Epidemiolog dari Fakultas Kesehatan Masyarakat Universitas Indonesia, Iwan Ariawan, menyarankan pemerintah memprioritaskan penggunaan vaksin AstraZeneca ini untuk kelompok lanjut usia, yang saat ini cakupannya masih sangat rendah. Prioritas vaksin untuk lansia juga untuk meminimalkan risiko kejadian vaccine-induced thrombotic thrombocytopenia (VITT) atau pembekuan darah yang diikuti penurunan trombosit karena vaksin AstraZeneca.
”Saat ini ada ketakutan dan penolakan sebagian masyarakat, khususnya kalangan muda, terhadap vaksin AstraZeneca. Penerimaan masyarakat ini harus jadi pertimbangan juga,” katanya.
Dalam diskusi yang diselenggarakan LaporCovid-19, peneliti vaksin dan biologi molekuler di John Curtin School of Medical Research, Australia National University, Ines Atmosukarto, juga menyarankan agar pemerintah membuat algoritma penerima vaksin, salah satunya berdasarkan usia dengan mengambil pelajaran di negara lain. Tidak adanya kasus VITT di Indonesia bisa disebabkan masalah di infrastruktur pendataan atau pencatatan KIPI.
Menurut Ines, kasus VITT atau pembekuan darah disertai penurunan trombosit karena vaksin di Inggris mencapai 260 dari 30,8 juta dosis vaksin AstraZeneca yang telah disuntikkan di sana. Sementara di Australia, kejadiannya sebanyak 11 dari 1,4 juta orang yang divaksin. Secara keseluruhan, risiko VITT terkait AstraZeneca mencapai 10,9 per sejuta dosis yang disuntikkan.

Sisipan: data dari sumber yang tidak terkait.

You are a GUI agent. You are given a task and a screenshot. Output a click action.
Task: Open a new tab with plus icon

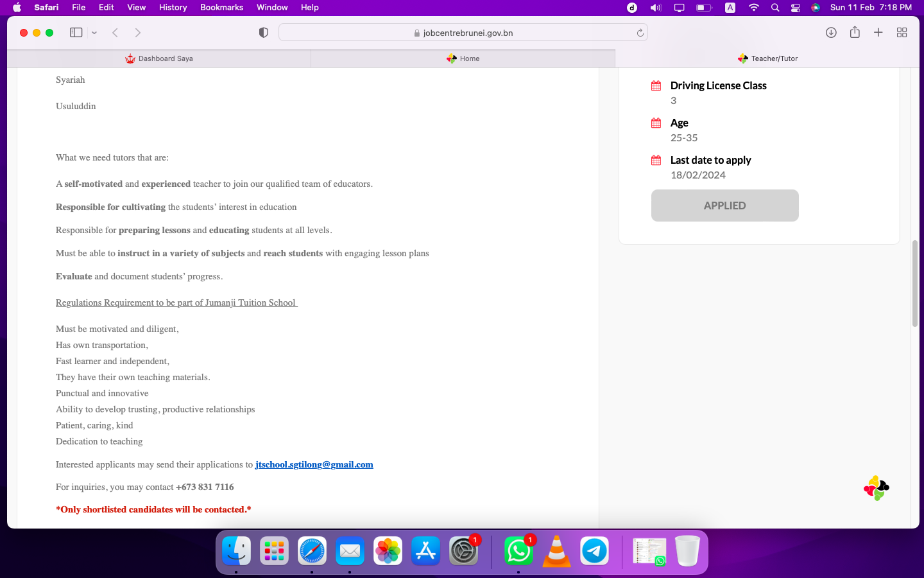878,33
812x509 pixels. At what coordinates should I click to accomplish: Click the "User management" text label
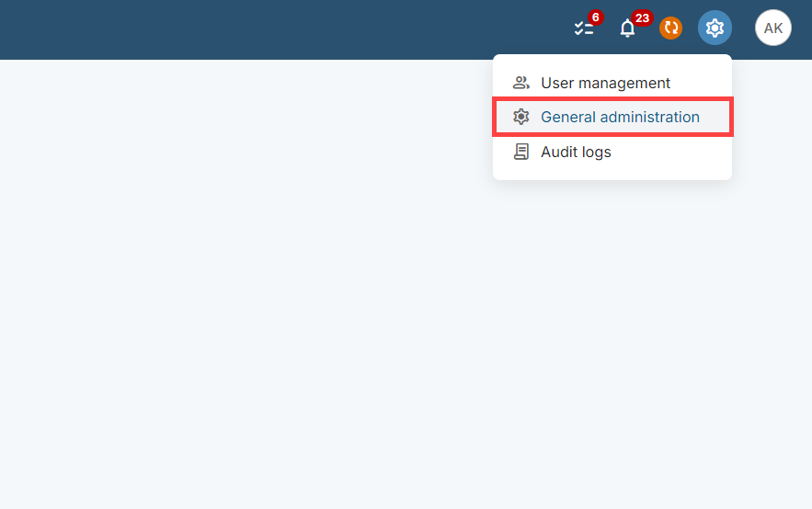pyautogui.click(x=605, y=83)
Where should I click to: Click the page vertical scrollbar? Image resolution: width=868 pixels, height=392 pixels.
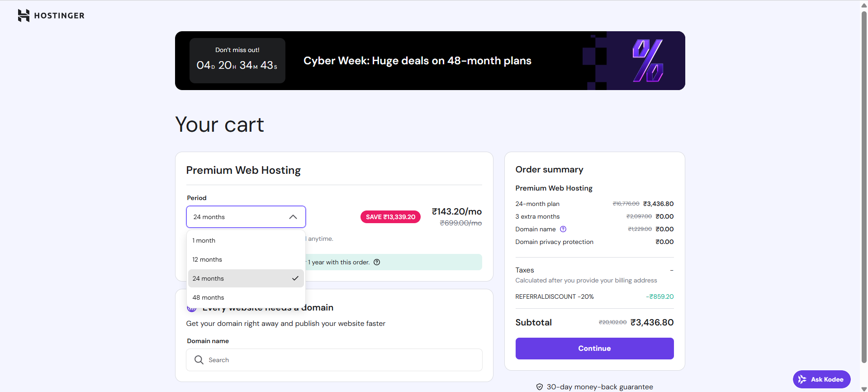(x=864, y=181)

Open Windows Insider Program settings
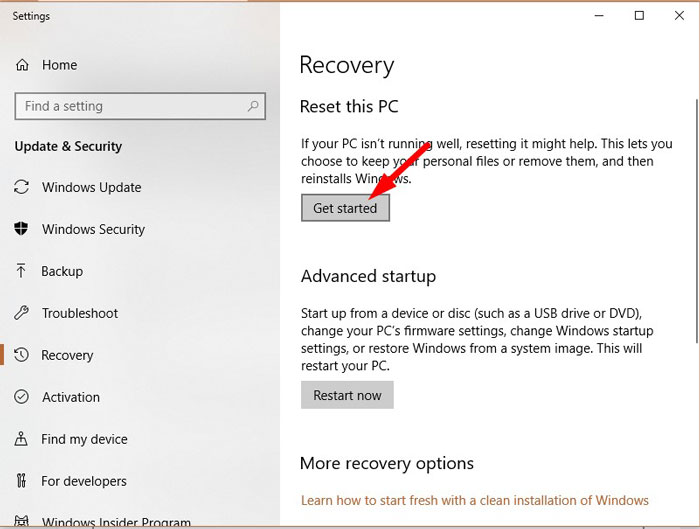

Seperti dilaporkan di sejumlah negara, kasus VITT yang tidak tertangani bisa menyebabkan kematian. Laporan terbaru, Pemerintah Provinsi New Brunswicker di Kanada melaporkan orang kedua yang telah meninggal karena kelainan pembekuan darah yang terkait dengan vaksin AstraZeneca pada Jumat (21/5/2021).
Disebutkan dalam laporan Dinas Kesehatan New Brunswick ini, orang tersebut berusia 50-an, menerima vaksin pada 11 April dan dirawat ke rumah sakit 17 hari kemudian. ”Risiko yang terkait dengan vaksin ini jarang terjadi, tetapi nyata seperti yang kita lihat hari ini,” kata Kepala Petugas Medis dan Kesehatan New Brunswick Jennifer Russell dalam keterangan pers.
Di Asia Tenggara, negara yang juga sudah melaporkan kasus VITT terkait vaksin AstraZeneca adalah Vietnam. Seperti diberitakan Reuters pada 7 Mei, Vietnam melaporkan korban pertama yang meninggal karena kasus ini, yaitu pasien berusia 35 tahun.
Dari laporan di banyak negara, rata-rata kasus VITT dialami kelompok usia lebih muda, di bawah 50 tahun. Berdasarkan data ini, sejumlah negara hanya merekomendasikan penggunaan vaksin Covid-19 AstraZeneca ini untuk usia lanjut. Misalnya, Australia yang hanya menggunakannya untuk mereka yang berumur di atas 50 tahun, sedangkan di bawah umur itu bisa memilih vaksin lain.